On Mon, Nov 4, 2019 at 7:34 PM David Sterba <dsterba@suse.cz> wrote:
>
> On Sun, Oct 27, 2019 at 09:05:54PM +0100, Chris Murphy wrote:
> > > > Since log tree writes means a
> > > > full file system update hasn't happened, the old file system state
> > > > hasn't been dereferenced, so even in an SSD + discard case, the system
> > > > should still be bootable. And at that point Btrfs kernel code does log
> > > > replay, and catches the system up, and the next update will boot the
> > > > new state.
> > > >
> > > > Correct?
> > > >
> > >
> > > Yes. If we speak about grub here, it actually tries very hard to ensure
> > > writes has hit disk (it fsyncs files as it writes them and it flushes
> > > raw devices). But I guess that fsync on btrfs just goes into log and
> > > does not force transaction. Is it possible to force transaction on btrfs
> > > from user space?
>
> * sync/syncfs
> * the ioctl BTRFS_IOC_SYNC (calls syncfs)
> * ioctls BTRFS_IOC_START_SYNC + BTRFS_IOC_WAIT_SYNC
>
> > The only fsync I ever see Fedora's grub2-mkconfig do is for grubenv.
> > The grub.cfg is not fsync'd. When I do a strace of grub2-mkconfig,
> > it's so incredibly complicated. Using -ff -o options, I get over 1800
> > separate PID files exported. From what I can tell, it creates a brand
> > new file "grub.cfg.new" and writes to that. Then does a cat from
> > "grub.cfg.new" into "grub.cfg" - maybe it's file system specific
> > behavior, I'm not sure.
> >
> > I'm pretty sure "sync" will do what you want, it calls syncfs() and
> > best as I can tell it does a full file system sync, doesn't use the
> > log tree. I'd argue grub-mkconfig should write all of its files, and
> > then sync that file system, rather than doing any fsync at all.
>
> This would work in most cases. I'm not sure, but the update does not
> seem to be atomic. Ie. all old kernels match the old grub.cfg, or there
> are new kernels that match the new cfg.
>
> Even if there's not fsyncs and just the final sync, some other activity
> in the filesystem can do the sync before between updates of kernels and
> grub.cfg.
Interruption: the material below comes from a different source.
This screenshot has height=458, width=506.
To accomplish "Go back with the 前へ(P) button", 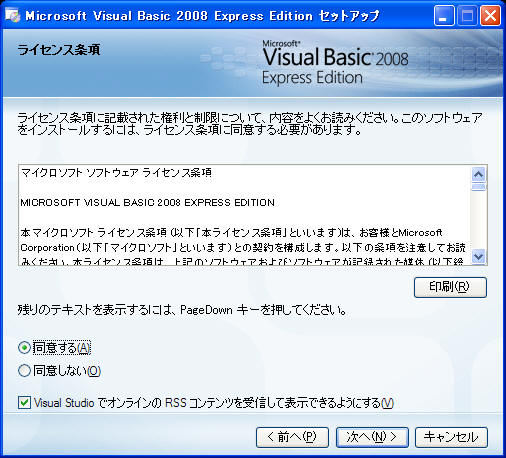I will (292, 437).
Like this
>
> start:
>
> - kernel1
> - grub.cfg (v1)
>
> update:
>
> - add kernel2
> - remove kernel1
> - <something calls sync>
> - update grub.cfg (v2)
> - grub calls sync
>
> If the crash happens after sync and before update, kernel1 won't be
> reachable and kernel2 won't be in the grub.cfg.

Right. It's probably a bad practice to remove the fallback kernel,
which would be variably defined depending on the distribution, unless
the method of updating the kernel is atomic by design, proven by
testing.

In the single kernel case it could be done atomically with generic
filenaming, i.e. vmlinuz and initramfs, no versioning in the filename,
and a static bootloader configuration that's never updated, only ever
looks for vmlinuz and initramfs. The update would write out
vmlinuz.new and initramfs.new, and then sync. And then rename()
vmlinuz.new vmlinuz, and initramfs.new initramfs. Since it's two
files, it's not strictly atomic, likely more than one sector changes.
But it might be good enough?

I'm not really sure what the best practice is though. I asked about
this in a UEFI, EFI System partitioning (and thus FAT) context and it
seems like there really aren't any atomicity guarantees possible at
all which is a bit troubling. About the only way to do it is like on
Android with an A and B partition for the kernel and initramfs as
blobs, rather than being stored on file systems, and then indicate A
vs B by setting a partition attribute to indicate to the bootloader A
vs B priority with the other being fallback.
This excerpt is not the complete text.